For Michelle, UAlbany became more than a place to prepare for her future.
Michelle Kobou Wafo
Massry Community Service Fellow
The Chi Sigma theta Sorority Scholarship
When she transferred to UAlbany, Michelle Kobou Wafo found more than a place to prepare for her future. “I found a family at UAlbany,” says the Cameroon native, who moved to the U.S. in 2014.
Wafo initially enrolled at another school, but the fit with her fellow students didn’t seem right. “I wanted to be in a place where I felt I belonged.” She applied to several other schools in New York and, after weighing diversity and public-transportation options, she chose UAlbany. Wafo laughingly recalls that Albany was also “the warmest” of the locations she considered.
As a pre-med student enrolled in The Honors College, Wafo majored in economics and minored in biology. In 2016, she worked at the Cancer Research Center with Martin Tenniswood, Ph.D., investigating the potential effects of pomegranate ellagitannins on breast-cancer cells. Another memorable experience – a one-week conference that gathered “student leaders all across the world” in Bangkok to focus on “sustainable development goals of the United Nations” – was “empowering for me,” adds the 2018 President’s Award for Leadership recipient.

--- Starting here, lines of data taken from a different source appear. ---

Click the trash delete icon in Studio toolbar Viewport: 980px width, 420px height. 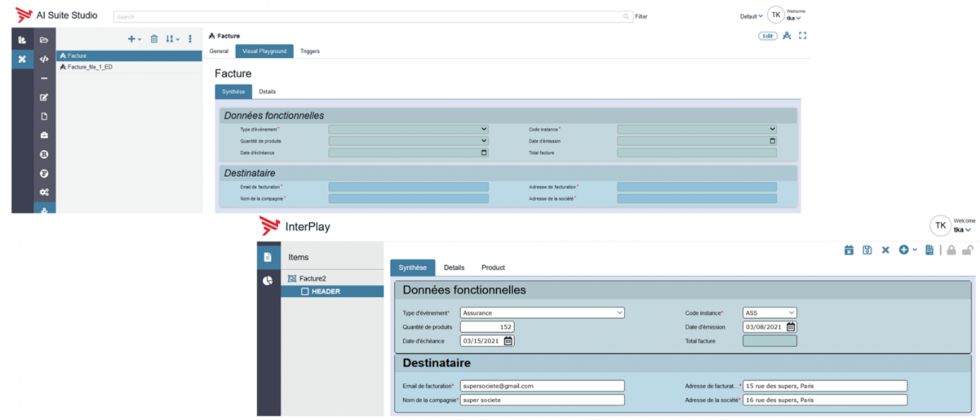point(154,39)
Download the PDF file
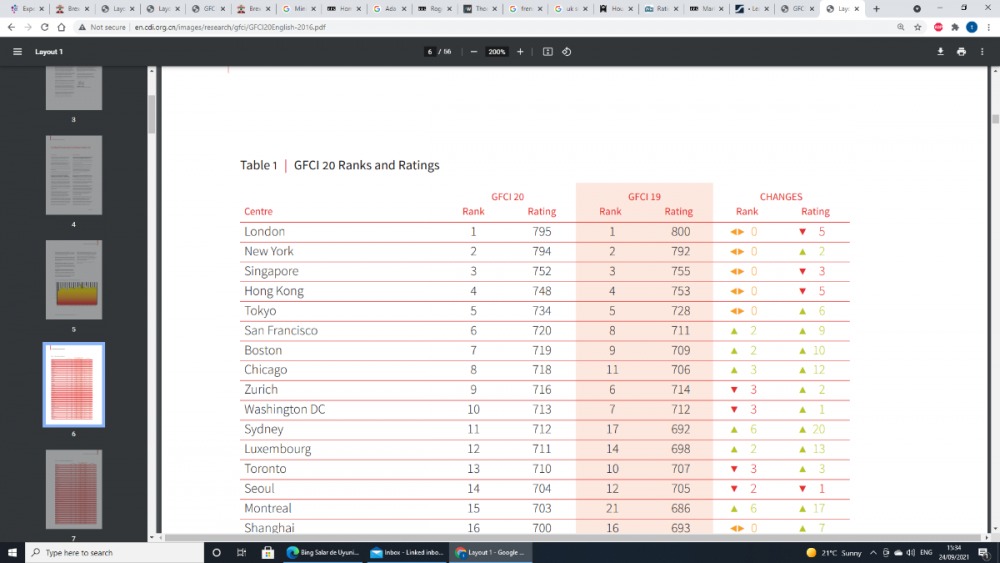This screenshot has height=563, width=1000. click(940, 51)
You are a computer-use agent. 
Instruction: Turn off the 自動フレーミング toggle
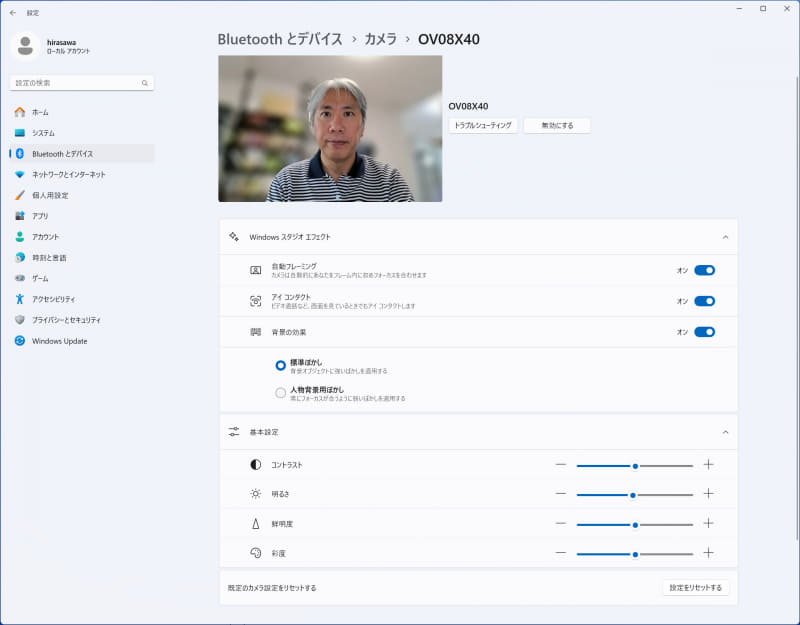point(703,268)
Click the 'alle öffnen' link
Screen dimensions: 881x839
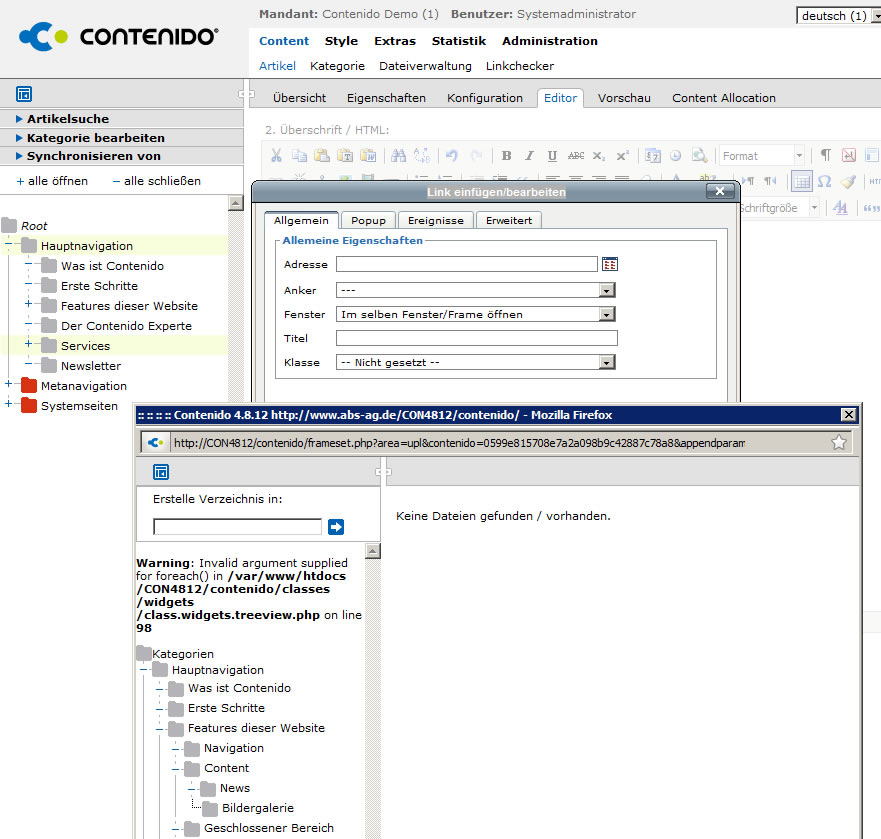coord(52,181)
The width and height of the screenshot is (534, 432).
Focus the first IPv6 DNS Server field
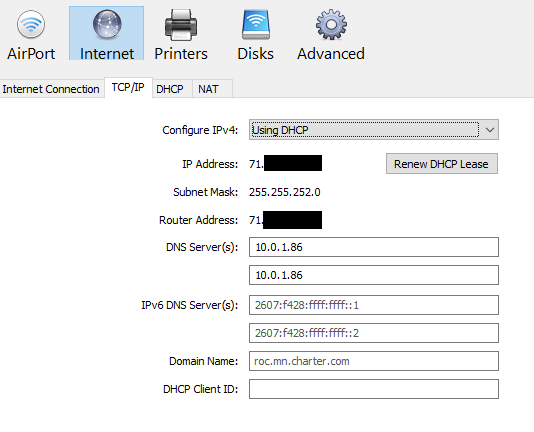coord(374,305)
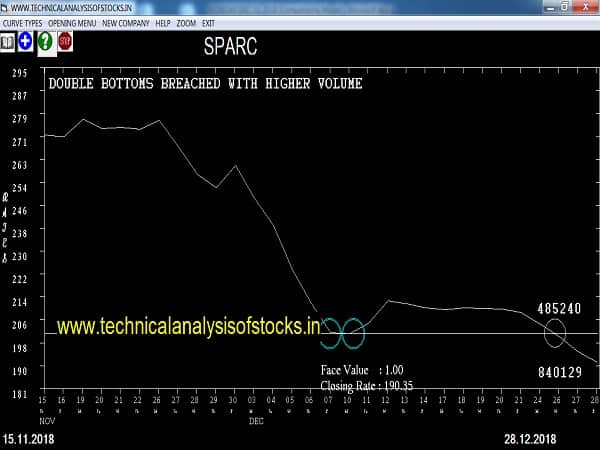Open the CURVE TYPES menu

[21, 22]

Before graduating in May 2019, Wafo, a Massry Community Fellow, volunteered for several organizations, including the Capital City Rescue Mission, Albany Community Hospice, and Albany Medical Center’s oncology department. She also worked with such organizations as the African Youth Alliance and Women And Children Rights In Africa (WACRIA) to improve life for people back home.
Wafo plans to return to the Capital Region to attend Albany Medical College. Inspired by the excellent care and treatment her mother – a 10-year breast-cancer survivor – has received, she wants to become an oncologist, though she’s “open” to refocusing her career aims. “I’ll see what the future holds,” adds the two-time Chi Sigma Theta Scholarship recipient, who thanked the sorority for its “amazing generosity and support.”
She is also grateful to Professor Emeritus of Biological Sciences Daniel Wulff, who took time to get to know her. “Just the way he communicated, I felt like he cared. I’m still in touch with him today; he retired in 2017,” Wafo says.